• _What you should do_: An exact copy of every record, without the pictures, is what should come back.

Stored data
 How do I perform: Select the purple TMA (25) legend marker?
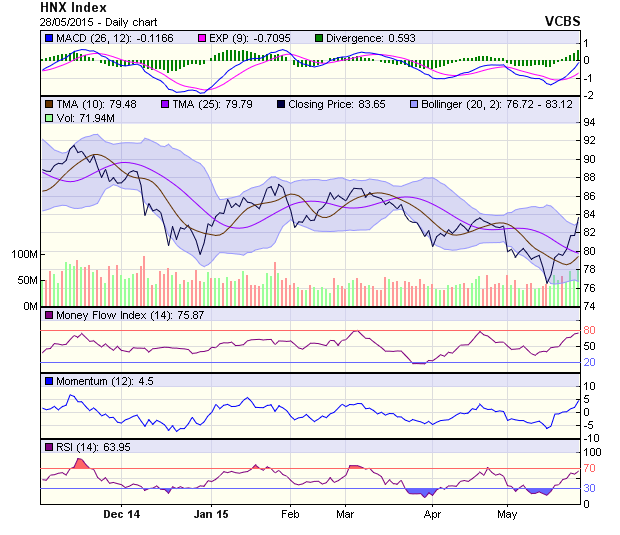pyautogui.click(x=164, y=104)
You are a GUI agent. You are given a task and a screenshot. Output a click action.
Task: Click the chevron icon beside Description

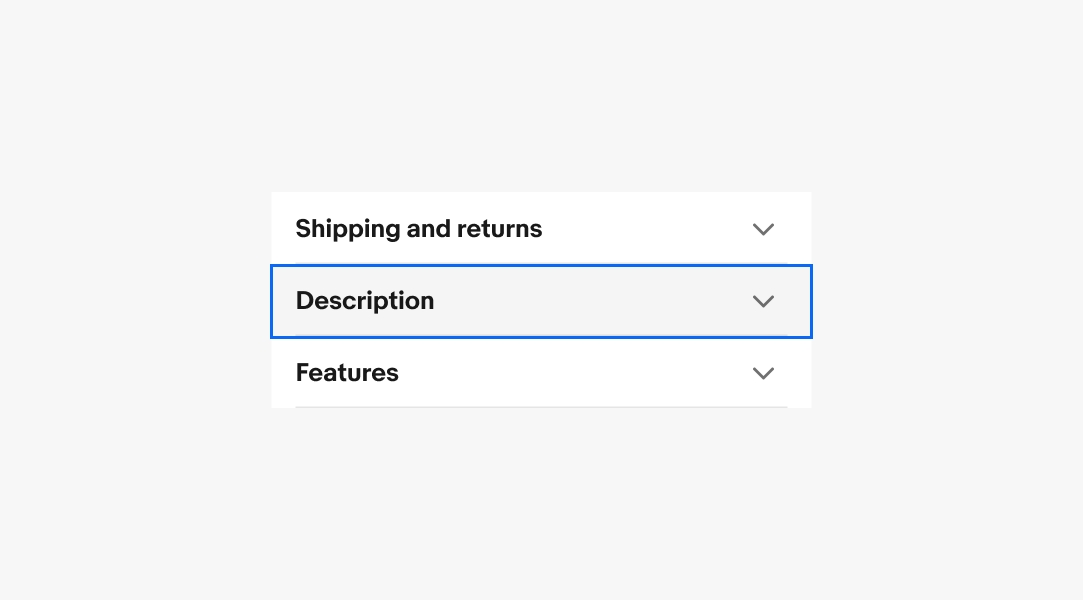point(763,301)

• _Answer section_:
 How do I perform: Select the purple TMA (25) legend marker?
pyautogui.click(x=164, y=104)
You are a GUI agent. You are given a task and a screenshot. Output a click action.
Task: Click the chevron icon beside Description

point(763,301)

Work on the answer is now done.